Регина невесело усмехнулась. Мать обняла ее - ничего другого ей не оставалось.

На следующий день мы отправились обратно. Фрау Риттер встретила нас в страшном волнении. “Господин Редлих хотел покончить жизнь самоубийством. Хорошо, что нам вовремя удалось отобрать у него нож. Сейчас он сидит в комнате наверху и несет какой-то вздор”.

Когда мы вошли в комнату, Редлих упал перед матерью на колени и судорожно обхватил ее ноги.

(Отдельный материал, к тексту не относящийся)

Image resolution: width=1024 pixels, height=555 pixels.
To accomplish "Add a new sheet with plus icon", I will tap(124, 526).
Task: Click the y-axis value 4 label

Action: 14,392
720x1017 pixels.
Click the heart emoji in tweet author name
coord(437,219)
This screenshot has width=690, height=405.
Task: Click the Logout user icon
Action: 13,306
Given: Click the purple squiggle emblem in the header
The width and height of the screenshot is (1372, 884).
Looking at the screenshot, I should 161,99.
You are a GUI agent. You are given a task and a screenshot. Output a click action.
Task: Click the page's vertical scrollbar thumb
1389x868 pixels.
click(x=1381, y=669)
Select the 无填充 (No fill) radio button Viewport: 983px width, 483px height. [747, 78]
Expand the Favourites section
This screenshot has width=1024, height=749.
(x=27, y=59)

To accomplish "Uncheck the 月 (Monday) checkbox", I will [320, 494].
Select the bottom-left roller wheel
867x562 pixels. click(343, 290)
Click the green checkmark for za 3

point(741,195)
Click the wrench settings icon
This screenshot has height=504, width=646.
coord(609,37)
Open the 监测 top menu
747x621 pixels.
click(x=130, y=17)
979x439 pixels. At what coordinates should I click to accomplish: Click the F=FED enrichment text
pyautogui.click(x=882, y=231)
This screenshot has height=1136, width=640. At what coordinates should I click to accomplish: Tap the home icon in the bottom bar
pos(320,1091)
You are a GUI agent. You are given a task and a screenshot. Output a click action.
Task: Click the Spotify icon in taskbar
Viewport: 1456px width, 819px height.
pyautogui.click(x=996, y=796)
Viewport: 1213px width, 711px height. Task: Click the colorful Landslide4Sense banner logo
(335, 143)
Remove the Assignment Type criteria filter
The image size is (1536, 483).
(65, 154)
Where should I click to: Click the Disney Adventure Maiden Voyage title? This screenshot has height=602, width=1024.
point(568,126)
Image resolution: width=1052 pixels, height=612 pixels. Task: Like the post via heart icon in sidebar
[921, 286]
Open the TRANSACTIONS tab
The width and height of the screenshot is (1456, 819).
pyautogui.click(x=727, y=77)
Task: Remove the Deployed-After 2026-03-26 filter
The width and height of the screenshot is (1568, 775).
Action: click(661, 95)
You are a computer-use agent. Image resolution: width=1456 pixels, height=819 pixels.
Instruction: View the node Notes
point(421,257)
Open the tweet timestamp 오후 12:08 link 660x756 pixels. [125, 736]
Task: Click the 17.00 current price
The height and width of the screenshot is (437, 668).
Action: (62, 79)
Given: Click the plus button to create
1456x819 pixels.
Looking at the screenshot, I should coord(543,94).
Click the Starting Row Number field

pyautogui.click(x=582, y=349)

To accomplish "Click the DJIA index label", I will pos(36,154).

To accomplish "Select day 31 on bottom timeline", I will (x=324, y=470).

“Это мне наказание за то, что я возил евреев туда, где их ждала газовая камера. И за это Бог забрал моего сына, а его” - кивнул Редлих в мою сторону, - “оставил жить”.

“Я уже думал, что Бог простил меня, но он не простил, он страшно покарал меня за этот грех”.

“Бога нет!” - сказал я. Мать попыталась высвободиться из рук Редлиха.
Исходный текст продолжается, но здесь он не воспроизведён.